__Work required__
Leave out the pictures and repeat exactly the lines from the one containing "This screenshot has width=1034, height=1176." through the final line of the listing below.

__Supplied material__
---

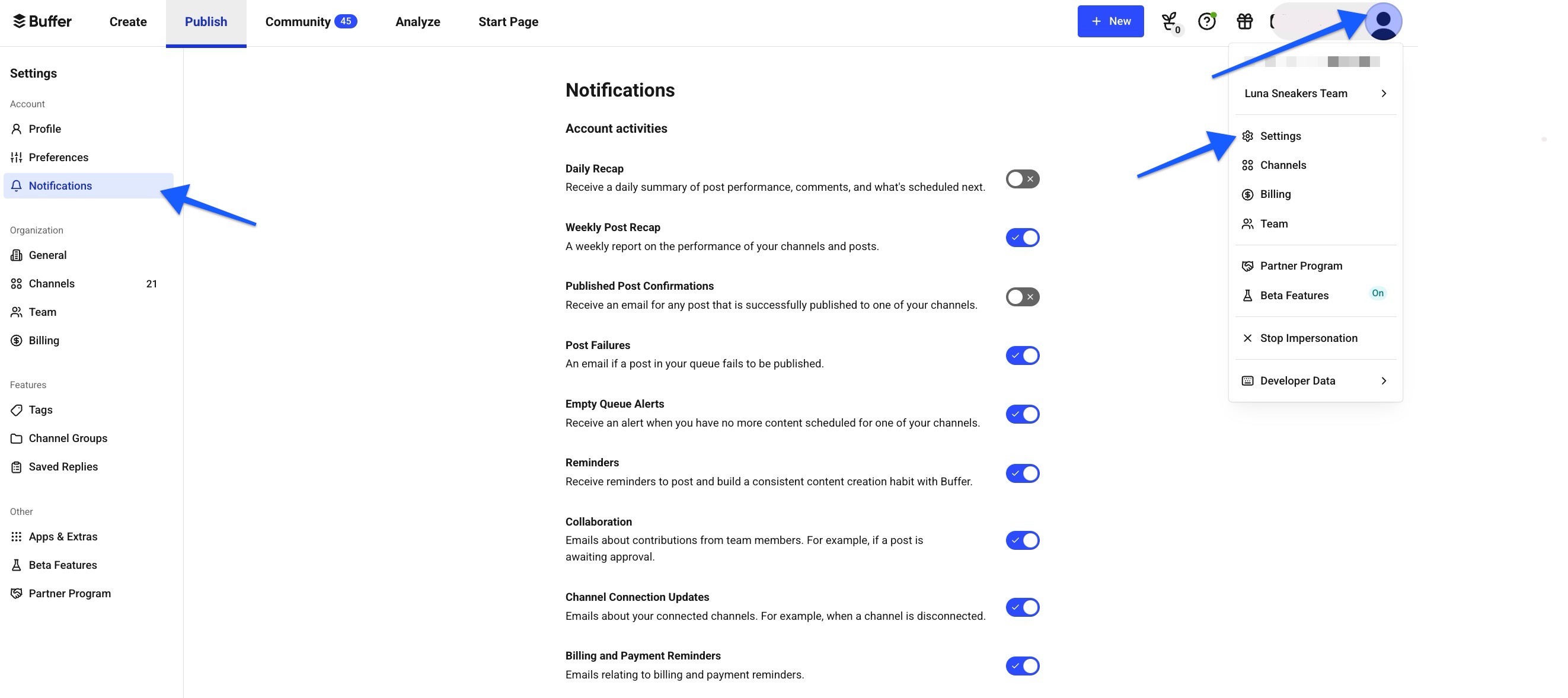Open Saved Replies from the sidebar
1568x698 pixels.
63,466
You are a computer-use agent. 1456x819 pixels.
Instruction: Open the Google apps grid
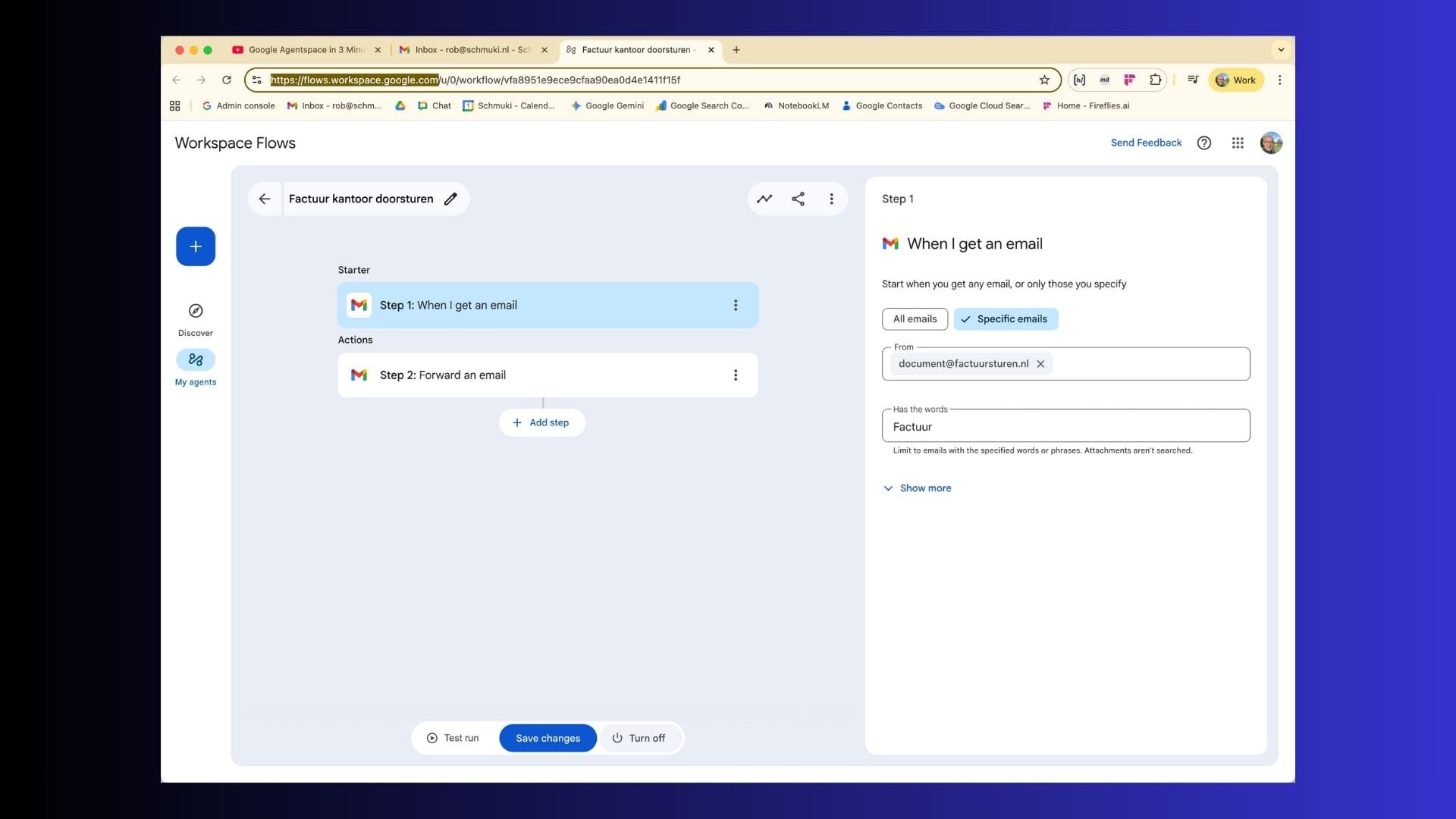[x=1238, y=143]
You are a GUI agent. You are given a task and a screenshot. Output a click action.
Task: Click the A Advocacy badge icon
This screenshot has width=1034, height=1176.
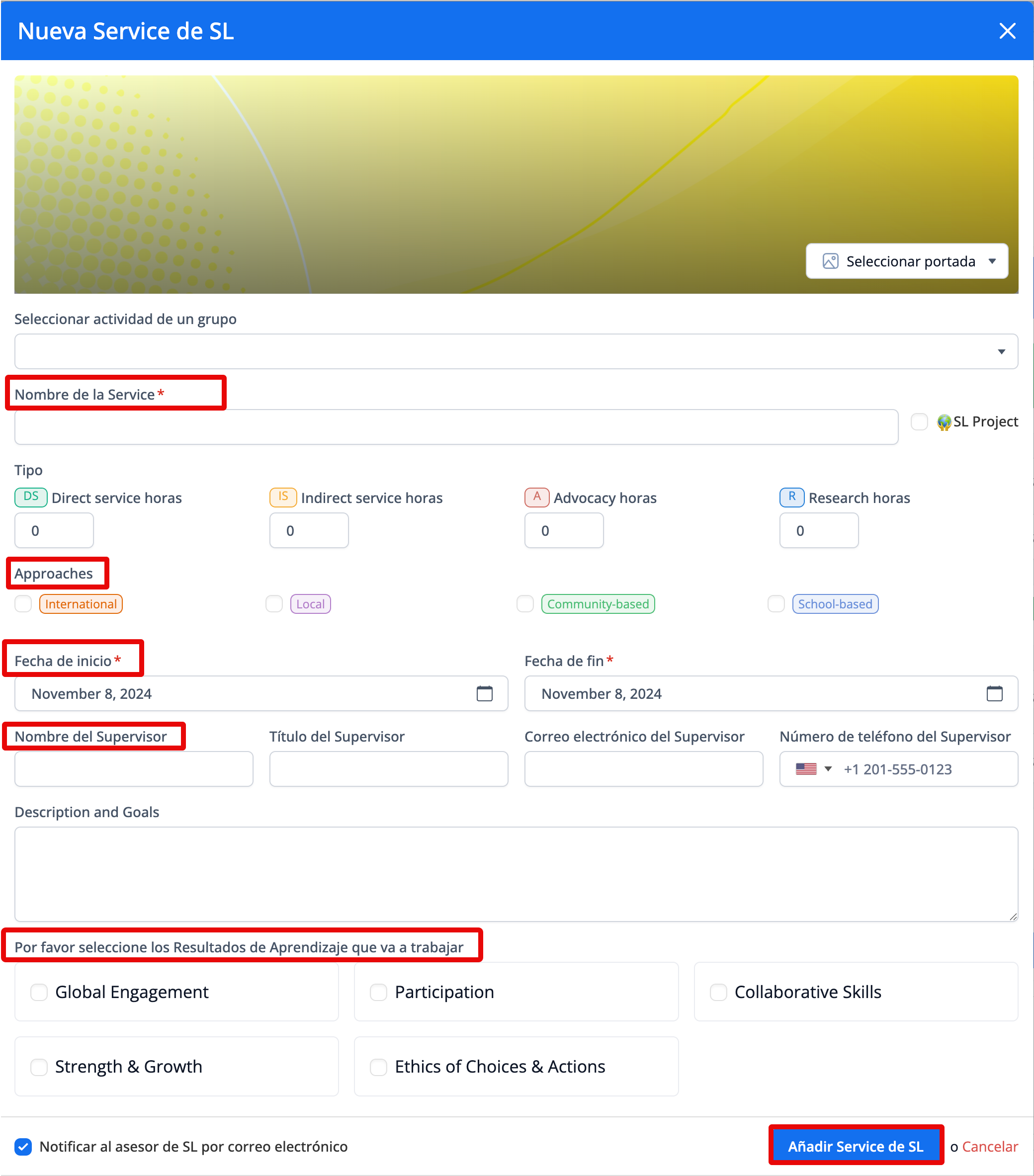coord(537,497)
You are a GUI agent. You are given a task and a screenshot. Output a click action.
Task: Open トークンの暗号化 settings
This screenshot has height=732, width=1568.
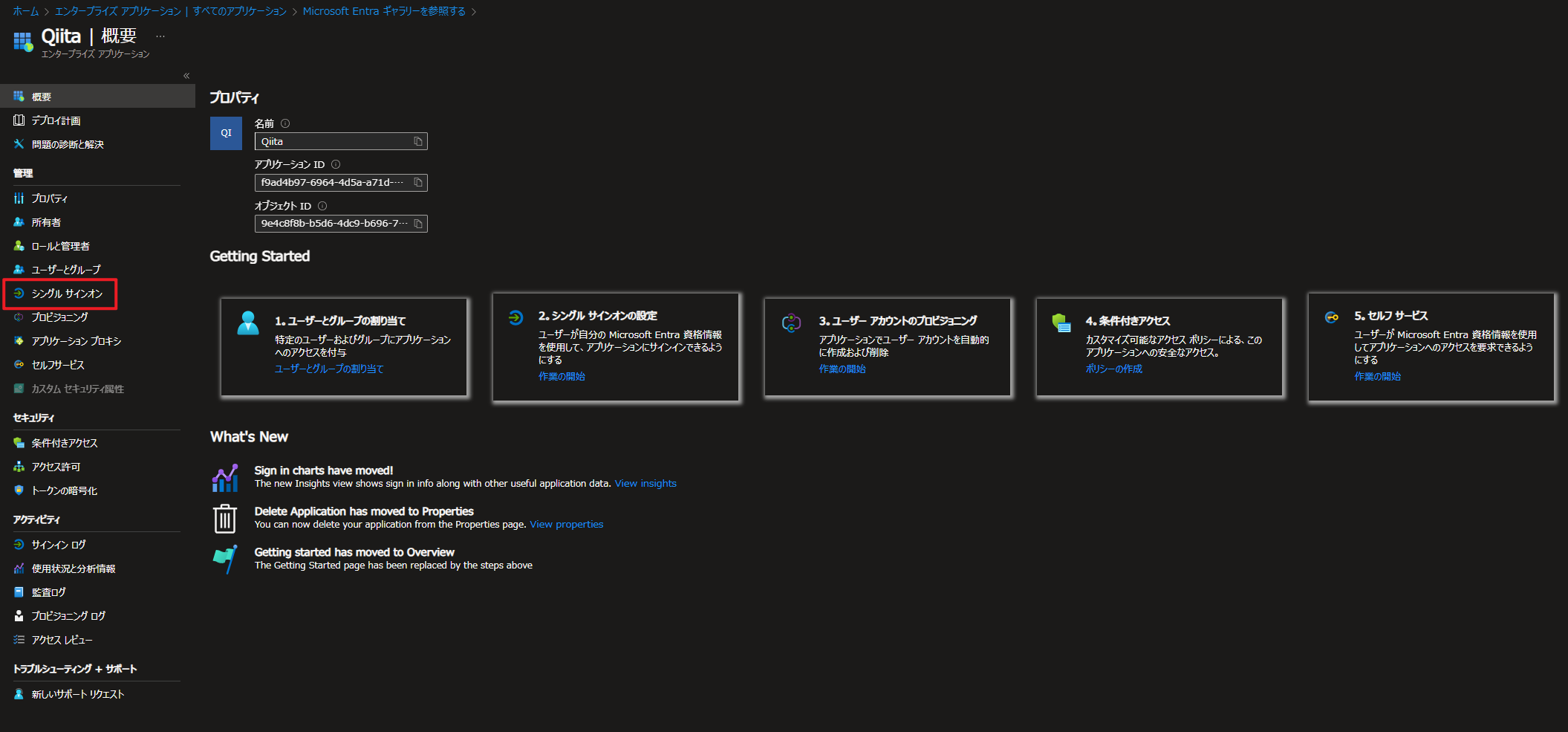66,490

---

__Exercise response__
This screenshot has width=1034, height=1176.
coord(537,497)
You are a GUI agent. You are given a task and a screenshot. Output a click action.
Task: Open トークンの暗号化 settings
This screenshot has height=732, width=1568.
66,490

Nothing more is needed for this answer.